Una pequeña comparativa de estas dos películas puede ser útil para entender el gran salto dado por la directora en su último trabajo. Vamos allá. En el caso de Fuego, la acción se situaba en un modesto apartamento de Delhi en donde un inesperado romance provocaba el desmembramiento de una familia (tristemente) convencional. En el caso de Hijos de la medianoche, la propuesta es mucho más ambiciosa: ahora nos encontramos ante el retrato de una inmensa transición: la que condujo una India colonizada a una India aparentemente libre. En realidad Deepa Mehta ya había abordado el tema de la independencia India en las dos películas de la trilogía de los elementos que siguieron a la primera; pero siempre lo había hecho desde una perspectiva intimista, como en la mencionada sobre Fuego. Precisamente en eso consiste el cambio de formato: si antes teníamos una modesta película de autor cuyo argumento giraba en torno a los personajes, ahora hablamos de una inmensa historia de importantes cambios alrededor de la cuál giran estos personajes. Y aquí es donde se nota la algo inexperta mano de la directora: la solidez de la historia y su capacidad evocadora son inversamente proporcionales a la inmensidad que esta adquiere progresivamente. Es decir, la mano firme de Mehta se va disolviendo a medida que la complejidad aumenta.

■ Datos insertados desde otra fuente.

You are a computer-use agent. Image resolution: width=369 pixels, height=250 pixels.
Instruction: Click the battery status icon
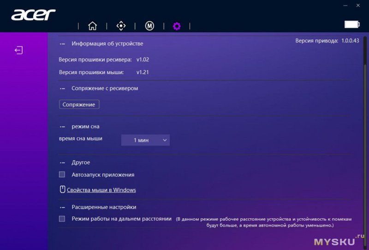coord(351,24)
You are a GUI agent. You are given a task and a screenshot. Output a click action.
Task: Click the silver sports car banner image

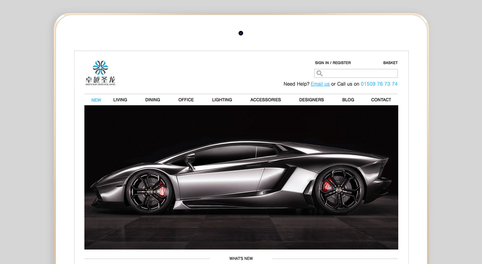pos(241,177)
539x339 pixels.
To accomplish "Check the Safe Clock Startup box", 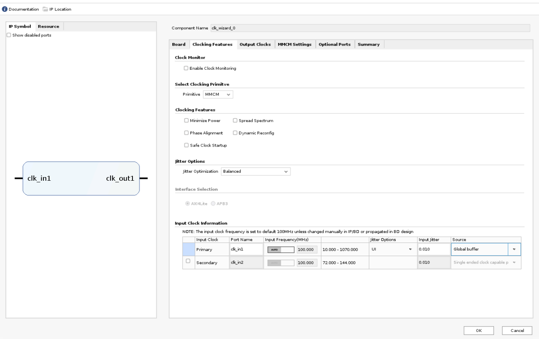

La película empieza con una simpática introducción acompañada por la eficaz voz en off de Saleem Bhabha, personaje entonces todavía por nacer. Todo ello da a la película un toque desenfadado que nos invita a conocer determinadas costumbres de la cultura hindú, desde una perspectiva crítica a la vez que cómica. Así pues, en la primera media hora disfrutamos de una ágil presentación de espacio y contexto hecha con esta curiosa mezcla de realismo mágico y epicidad tan característica en obras (cinematográficas y literarias) como 100 años de soledad, El tambor de hojalata, El club de la buena estrella o la también hindú El dios de las cosas pequeñas. Pero a medida que la película avanza la genialidad se disuelve, y cuanto más serios son los acontecimientos planteados más dificultades parece tener Mehta para plasmarlos de forma creíble. De hecho, acaba llegando un momento en que el gran torbellino de acontecimientos que es la época en que viven los personajes parece llevarse consigo el hilo conductor de la historia; dejando al descubierto una serie de hechos que, a pesar de consecutivos, acaban por parecer inconexos. En resumen, se trata de una obra que, si bien empieza con buen pie, acaba perdiéndose en si misma, incapaz de lidiar con la inmensidad que desprende una historia de tales dimensiones.